Endothelial nitric oxide synthase is involved in calcium-induced Akt signaling in mouse skeletal muscle

Abstract

We hypothesized that targeted mutation of the endothelial nitric oxide synthase (eNOS) gene would reduce Akt-related signaling events in skeletal muscle cells, compared to wild type (WT) controls. Results show that slow myosin heavy chain (type I/β) expression and the abundance of slow-twitch fibers are reduced in plantaris muscle of eNOS −/− mice, compared to WT. Further, basal phosphorylation of Akt (p-Akt (Ser-473)/total Akt) and GSK-3β (GSK-3β (Ser-9)/total GSK-3β) are reduced 60–70% in primary myotubes from eNOS −/− mice. Treatment with the calcium ionophore, A23187 (0.4 μM, 1 h), increased phosphorylation of Akt and GSK-3β by ∼2-fold ( P < 0.05) in myotubes from WT mice, but had no effect on phosphorylation of these proteins in eNOS −/− myotubes. Additionally, A23187 treatment failed to induce nuclear translocation of the transcription factor, NFATc1, in eNOS −/− myotubes.
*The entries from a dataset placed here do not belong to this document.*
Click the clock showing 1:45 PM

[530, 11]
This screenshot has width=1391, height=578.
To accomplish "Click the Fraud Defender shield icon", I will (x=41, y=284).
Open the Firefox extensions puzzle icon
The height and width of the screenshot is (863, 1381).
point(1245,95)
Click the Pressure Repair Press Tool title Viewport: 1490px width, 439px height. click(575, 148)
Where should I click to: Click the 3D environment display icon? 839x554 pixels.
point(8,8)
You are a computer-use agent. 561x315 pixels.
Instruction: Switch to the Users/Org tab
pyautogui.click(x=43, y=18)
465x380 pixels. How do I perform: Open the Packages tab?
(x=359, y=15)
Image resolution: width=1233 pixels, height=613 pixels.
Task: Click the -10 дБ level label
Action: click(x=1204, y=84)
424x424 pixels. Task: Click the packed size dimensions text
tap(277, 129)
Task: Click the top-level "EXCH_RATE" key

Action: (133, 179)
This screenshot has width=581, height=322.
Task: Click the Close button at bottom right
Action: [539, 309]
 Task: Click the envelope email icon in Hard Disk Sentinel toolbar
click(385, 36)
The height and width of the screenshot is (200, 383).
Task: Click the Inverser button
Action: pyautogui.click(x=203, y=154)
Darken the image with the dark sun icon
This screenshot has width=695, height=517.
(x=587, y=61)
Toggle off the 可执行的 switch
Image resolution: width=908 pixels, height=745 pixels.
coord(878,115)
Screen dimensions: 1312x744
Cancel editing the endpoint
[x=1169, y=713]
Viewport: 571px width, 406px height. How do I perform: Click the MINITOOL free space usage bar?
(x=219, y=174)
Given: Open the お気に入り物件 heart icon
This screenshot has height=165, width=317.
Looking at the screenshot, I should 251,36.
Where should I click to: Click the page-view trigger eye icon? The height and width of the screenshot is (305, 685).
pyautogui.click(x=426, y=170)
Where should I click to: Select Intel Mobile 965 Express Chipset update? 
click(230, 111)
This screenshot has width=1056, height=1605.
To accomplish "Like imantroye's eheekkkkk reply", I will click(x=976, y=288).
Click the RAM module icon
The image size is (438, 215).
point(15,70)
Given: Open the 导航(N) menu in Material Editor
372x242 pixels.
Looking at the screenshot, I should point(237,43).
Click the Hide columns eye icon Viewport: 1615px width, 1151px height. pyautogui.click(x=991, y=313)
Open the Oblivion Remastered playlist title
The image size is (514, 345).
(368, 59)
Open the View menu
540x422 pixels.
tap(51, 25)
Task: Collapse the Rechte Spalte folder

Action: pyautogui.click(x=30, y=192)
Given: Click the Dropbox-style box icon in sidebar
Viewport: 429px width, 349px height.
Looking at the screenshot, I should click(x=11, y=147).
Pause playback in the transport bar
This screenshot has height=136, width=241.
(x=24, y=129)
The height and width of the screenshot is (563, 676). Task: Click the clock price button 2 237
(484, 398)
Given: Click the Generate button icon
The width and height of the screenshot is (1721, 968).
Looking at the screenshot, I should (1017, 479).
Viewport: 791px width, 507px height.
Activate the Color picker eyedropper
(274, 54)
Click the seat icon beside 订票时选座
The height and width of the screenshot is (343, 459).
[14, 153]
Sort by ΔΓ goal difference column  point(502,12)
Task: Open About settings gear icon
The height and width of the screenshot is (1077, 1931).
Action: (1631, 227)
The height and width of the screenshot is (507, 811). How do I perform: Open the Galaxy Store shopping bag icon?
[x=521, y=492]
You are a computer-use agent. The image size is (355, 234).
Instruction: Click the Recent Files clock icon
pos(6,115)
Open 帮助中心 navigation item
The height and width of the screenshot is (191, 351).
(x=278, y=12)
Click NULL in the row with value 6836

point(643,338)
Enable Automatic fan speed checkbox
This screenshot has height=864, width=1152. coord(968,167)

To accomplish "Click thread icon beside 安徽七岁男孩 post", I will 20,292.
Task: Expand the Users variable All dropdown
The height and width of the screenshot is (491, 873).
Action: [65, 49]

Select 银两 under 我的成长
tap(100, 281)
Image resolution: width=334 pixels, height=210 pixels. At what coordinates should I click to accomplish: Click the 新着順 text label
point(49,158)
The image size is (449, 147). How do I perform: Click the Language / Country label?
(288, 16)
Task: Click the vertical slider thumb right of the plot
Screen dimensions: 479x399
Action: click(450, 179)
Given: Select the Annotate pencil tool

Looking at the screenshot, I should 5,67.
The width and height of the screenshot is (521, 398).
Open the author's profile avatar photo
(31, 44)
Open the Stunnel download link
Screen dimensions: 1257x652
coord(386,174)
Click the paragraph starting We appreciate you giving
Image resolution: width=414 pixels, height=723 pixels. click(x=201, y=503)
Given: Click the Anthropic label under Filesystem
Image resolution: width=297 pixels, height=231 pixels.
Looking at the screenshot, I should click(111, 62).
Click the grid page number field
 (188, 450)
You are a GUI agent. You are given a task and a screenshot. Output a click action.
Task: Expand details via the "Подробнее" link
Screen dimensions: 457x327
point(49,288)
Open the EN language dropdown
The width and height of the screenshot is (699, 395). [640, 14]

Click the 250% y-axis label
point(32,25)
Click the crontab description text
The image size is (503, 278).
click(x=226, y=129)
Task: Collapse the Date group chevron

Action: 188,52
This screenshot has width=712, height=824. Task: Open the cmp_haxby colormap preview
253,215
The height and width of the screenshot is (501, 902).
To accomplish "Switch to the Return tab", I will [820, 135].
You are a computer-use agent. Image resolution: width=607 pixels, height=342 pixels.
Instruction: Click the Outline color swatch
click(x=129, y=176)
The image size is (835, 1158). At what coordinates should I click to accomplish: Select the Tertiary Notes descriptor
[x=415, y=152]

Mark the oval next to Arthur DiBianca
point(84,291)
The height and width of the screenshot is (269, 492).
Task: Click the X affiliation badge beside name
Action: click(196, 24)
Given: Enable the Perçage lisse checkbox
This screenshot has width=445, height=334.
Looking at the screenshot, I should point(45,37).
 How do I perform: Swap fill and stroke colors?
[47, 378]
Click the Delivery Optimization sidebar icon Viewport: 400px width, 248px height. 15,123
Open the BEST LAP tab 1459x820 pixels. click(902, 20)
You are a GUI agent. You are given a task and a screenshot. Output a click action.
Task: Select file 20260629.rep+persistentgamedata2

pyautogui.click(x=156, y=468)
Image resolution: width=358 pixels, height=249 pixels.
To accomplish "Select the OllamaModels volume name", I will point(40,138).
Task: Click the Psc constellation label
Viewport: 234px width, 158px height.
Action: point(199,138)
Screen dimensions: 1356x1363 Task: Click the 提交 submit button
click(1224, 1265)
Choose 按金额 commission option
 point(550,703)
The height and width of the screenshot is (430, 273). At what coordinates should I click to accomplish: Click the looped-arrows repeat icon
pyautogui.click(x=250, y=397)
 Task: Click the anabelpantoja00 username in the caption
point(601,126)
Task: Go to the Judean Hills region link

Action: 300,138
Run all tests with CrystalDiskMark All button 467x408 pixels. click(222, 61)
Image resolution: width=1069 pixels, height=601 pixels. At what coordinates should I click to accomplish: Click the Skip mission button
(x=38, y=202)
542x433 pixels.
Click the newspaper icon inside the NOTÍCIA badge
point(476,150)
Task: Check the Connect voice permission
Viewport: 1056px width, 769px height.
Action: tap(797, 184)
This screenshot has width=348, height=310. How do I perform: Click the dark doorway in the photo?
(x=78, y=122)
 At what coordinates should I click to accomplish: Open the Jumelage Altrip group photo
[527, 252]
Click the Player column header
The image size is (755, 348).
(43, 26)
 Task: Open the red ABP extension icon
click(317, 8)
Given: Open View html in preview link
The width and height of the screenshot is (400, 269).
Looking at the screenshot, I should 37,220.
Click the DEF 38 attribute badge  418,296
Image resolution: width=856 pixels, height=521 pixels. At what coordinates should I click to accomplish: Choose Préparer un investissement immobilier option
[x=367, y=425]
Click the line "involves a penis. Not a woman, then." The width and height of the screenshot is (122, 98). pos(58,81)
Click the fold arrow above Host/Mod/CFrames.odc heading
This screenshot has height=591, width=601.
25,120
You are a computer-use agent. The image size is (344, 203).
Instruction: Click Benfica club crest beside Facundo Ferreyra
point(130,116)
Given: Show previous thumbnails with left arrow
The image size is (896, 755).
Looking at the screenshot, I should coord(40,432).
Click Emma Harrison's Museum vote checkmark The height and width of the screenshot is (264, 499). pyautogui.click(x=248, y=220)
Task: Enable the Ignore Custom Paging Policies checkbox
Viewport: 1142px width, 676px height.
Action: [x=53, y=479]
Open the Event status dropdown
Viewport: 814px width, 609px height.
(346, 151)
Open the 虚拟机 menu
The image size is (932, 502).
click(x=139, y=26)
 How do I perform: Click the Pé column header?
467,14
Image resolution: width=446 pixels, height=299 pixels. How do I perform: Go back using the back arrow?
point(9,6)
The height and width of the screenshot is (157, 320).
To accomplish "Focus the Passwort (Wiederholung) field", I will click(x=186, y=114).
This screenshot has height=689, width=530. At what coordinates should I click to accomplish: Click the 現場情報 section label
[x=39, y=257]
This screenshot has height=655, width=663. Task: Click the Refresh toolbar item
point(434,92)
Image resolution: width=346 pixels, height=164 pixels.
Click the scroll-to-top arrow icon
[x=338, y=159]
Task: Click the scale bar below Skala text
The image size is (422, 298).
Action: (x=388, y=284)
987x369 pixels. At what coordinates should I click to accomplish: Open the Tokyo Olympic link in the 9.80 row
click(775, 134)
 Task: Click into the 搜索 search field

Treatment with the nitric oxide donor, propylamine propylamine NONOate (PAPA-NO; 1 μM for 1 h) increased Akt and GSK-3β phosphorylation, and induced NFATc1 nuclear translocation in WT and eNOS −/− myotubes, and eliminated differences from WT in the NOS knockout cultures. Parallel experiments in C2C12 myotubes found that Akt phosphorylation induced by NO or the guanylate cyclase activator, YC-1, is prevented by co-treatment with either a guanylate cyclase or PI3K inhibitor (10 μM ODQ or 25 μM LY2904002, respectively). These data suggest that eNOS activity is necessary for calcium-induced activation of the Akt pathway, and that nitric oxide is sufficient to elevate Akt activity in primary myotubes. NO appears to influence Akt signaling through a cGMP, PI3K-dependent pathway.